◆ LISTED ENTRIES ◆
::::

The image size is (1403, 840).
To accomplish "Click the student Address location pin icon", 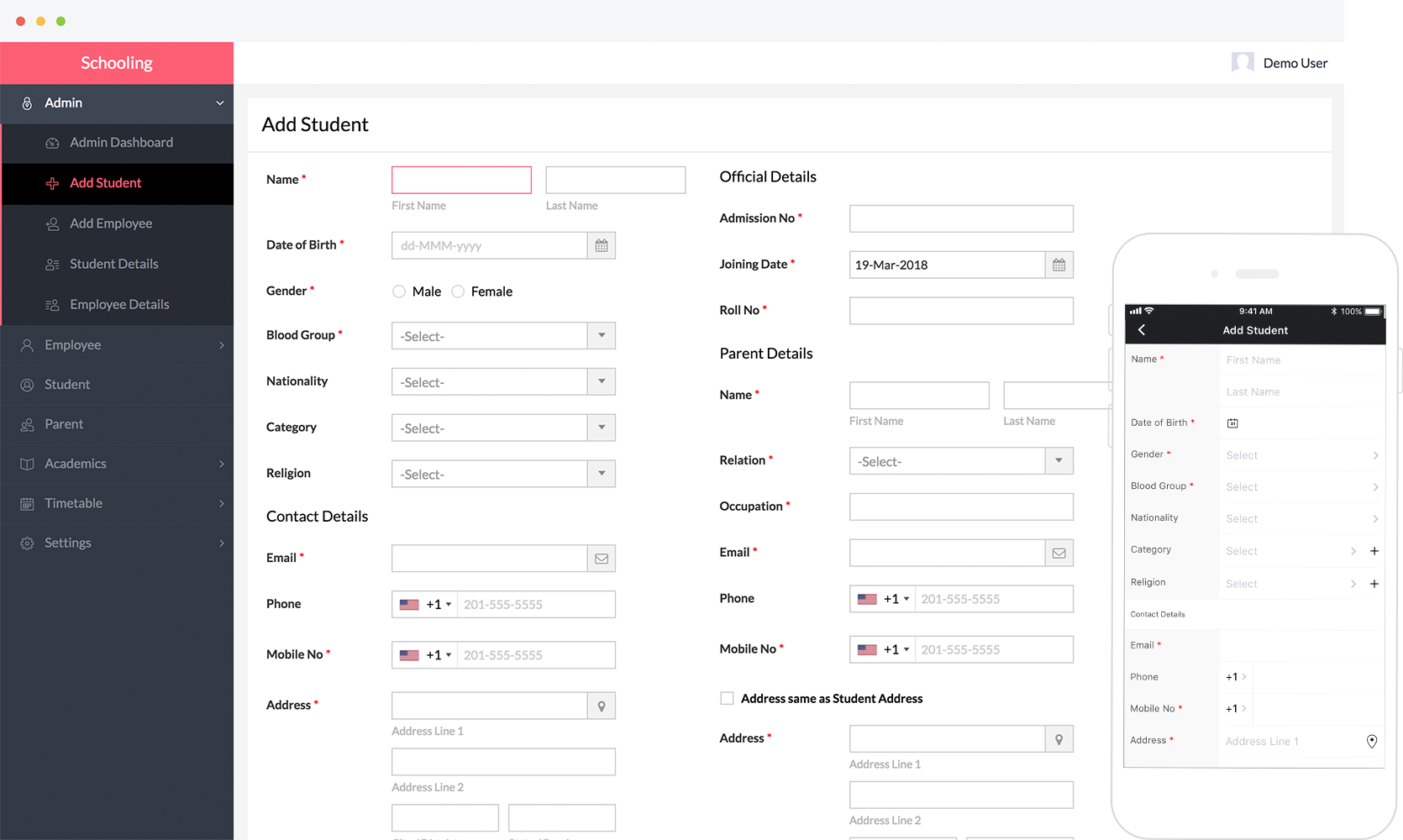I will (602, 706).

::::

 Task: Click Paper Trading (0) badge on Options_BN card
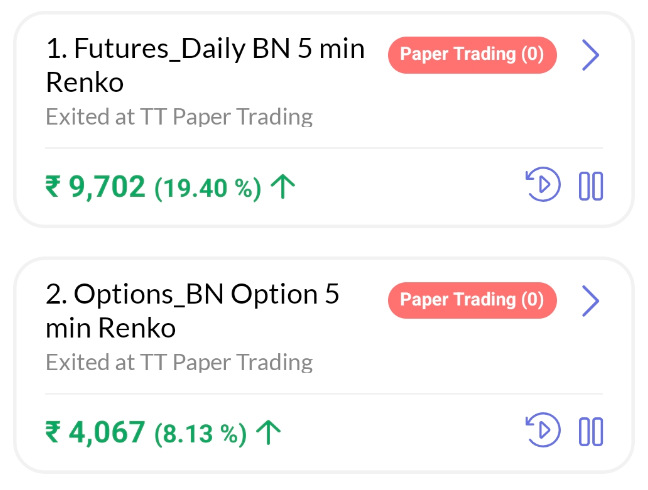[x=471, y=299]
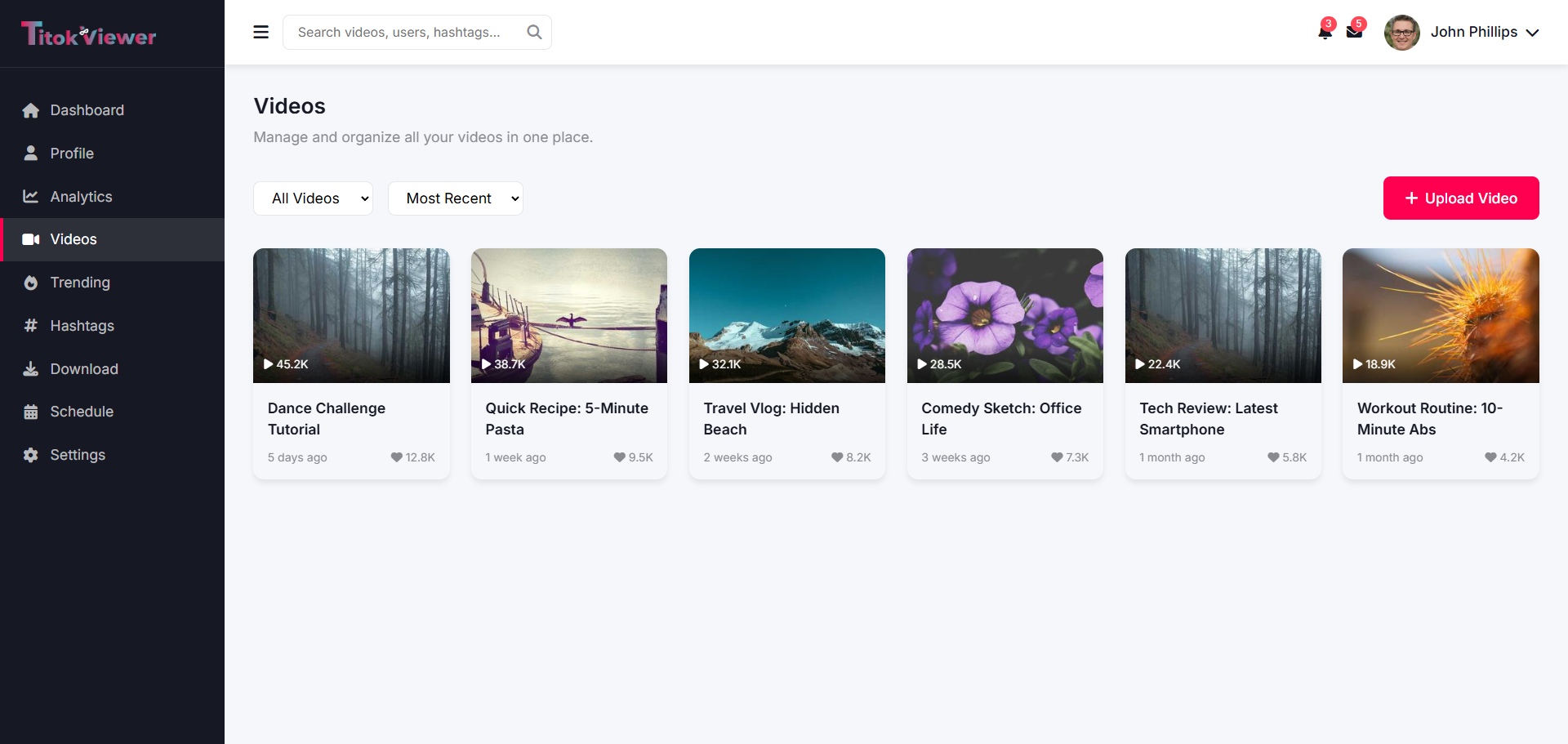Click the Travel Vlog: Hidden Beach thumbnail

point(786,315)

::::

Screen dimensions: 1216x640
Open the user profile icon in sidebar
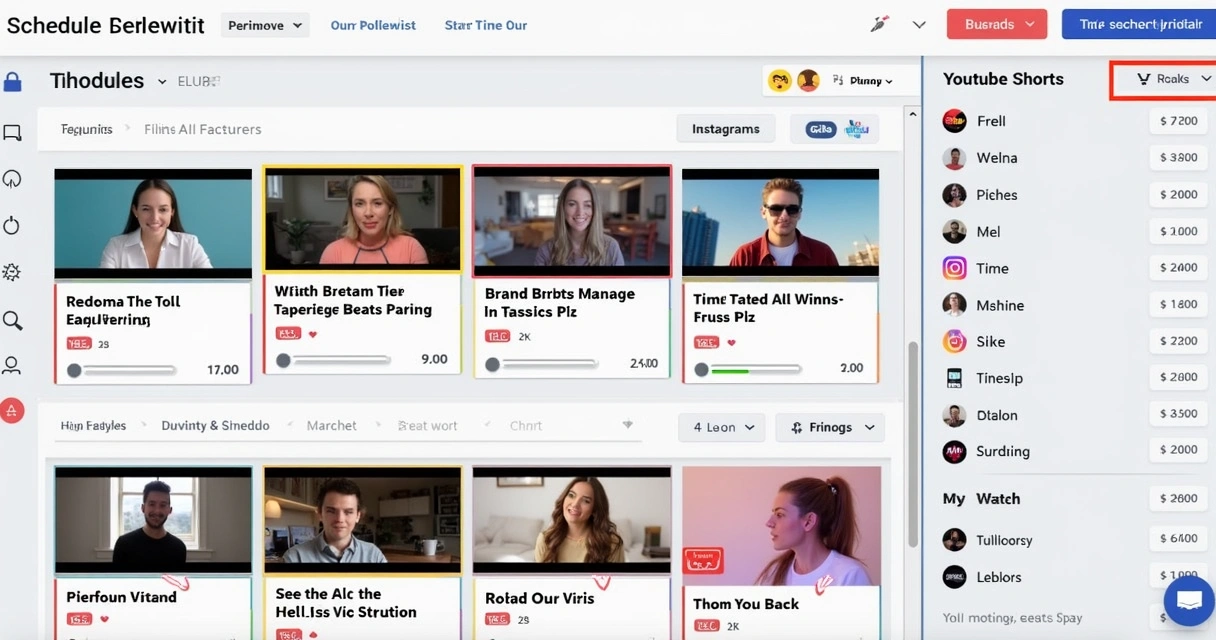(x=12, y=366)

::::

◆ TO BE DONE ◆
Reproduce the items above precisely, from the line with "Task: Click Paper" to the line with "point(786,315)", and omit the pictures.

◆ WRITTEN SOLUTION ◆
 Task: Click Paper Trading (0) badge on Options_BN card
[x=471, y=299]
Click the Travel Vlog: Hidden Beach thumbnail

point(786,315)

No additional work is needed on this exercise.